[Records from a collection]
○ ○ ○ ○ ○

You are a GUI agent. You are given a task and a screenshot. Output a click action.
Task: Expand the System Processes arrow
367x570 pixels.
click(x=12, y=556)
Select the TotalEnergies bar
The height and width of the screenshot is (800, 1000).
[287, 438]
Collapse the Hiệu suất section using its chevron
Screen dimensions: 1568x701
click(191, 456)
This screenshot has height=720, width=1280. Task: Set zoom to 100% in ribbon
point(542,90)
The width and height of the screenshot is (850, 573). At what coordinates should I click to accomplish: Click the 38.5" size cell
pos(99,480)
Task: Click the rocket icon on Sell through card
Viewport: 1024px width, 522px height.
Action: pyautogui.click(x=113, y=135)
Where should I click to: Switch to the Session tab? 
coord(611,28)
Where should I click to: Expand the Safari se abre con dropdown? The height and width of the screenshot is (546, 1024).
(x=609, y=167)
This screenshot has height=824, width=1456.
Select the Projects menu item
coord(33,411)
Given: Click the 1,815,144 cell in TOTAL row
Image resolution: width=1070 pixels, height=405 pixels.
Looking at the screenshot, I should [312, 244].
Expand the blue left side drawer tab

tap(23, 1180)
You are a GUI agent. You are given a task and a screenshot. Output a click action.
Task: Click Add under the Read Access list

○ ○ ○ ○ ○

Problem to work on =>
Retype the data exactly.

Result =>
You are a GUI agent. You are given a task and a screenshot. Output a click action.
Task: Expand the System Processes arrow
367x570 pixels.
click(x=12, y=556)
Select the TotalEnergies bar
The height and width of the screenshot is (800, 1000).
[287, 438]
Collapse the Hiệu suất section using its chevron
Screen dimensions: 1568x701
click(191, 456)
This screenshot has height=720, width=1280. Task: Set zoom to 100% in ribbon
point(542,90)
The width and height of the screenshot is (850, 573). At what coordinates should I click to accomplish: Click the 38.5" size cell
pos(99,480)
Task: Click the rocket icon on Sell through card
Viewport: 1024px width, 522px height.
Action: pyautogui.click(x=113, y=135)
Where should I click to: Switch to the Session tab? 
coord(611,28)
Where should I click to: Expand the Safari se abre con dropdown? The height and width of the screenshot is (546, 1024).
(x=609, y=167)
This screenshot has height=824, width=1456.
Select the Projects menu item
coord(33,411)
Given: Click the 1,815,144 cell in TOTAL row
Image resolution: width=1070 pixels, height=405 pixels.
Looking at the screenshot, I should [312, 244].
Expand the blue left side drawer tab

tap(23, 1180)
You are a GUI agent. You are given a task and a screenshot. Output a click action.
Task: Click Add under the Read Access list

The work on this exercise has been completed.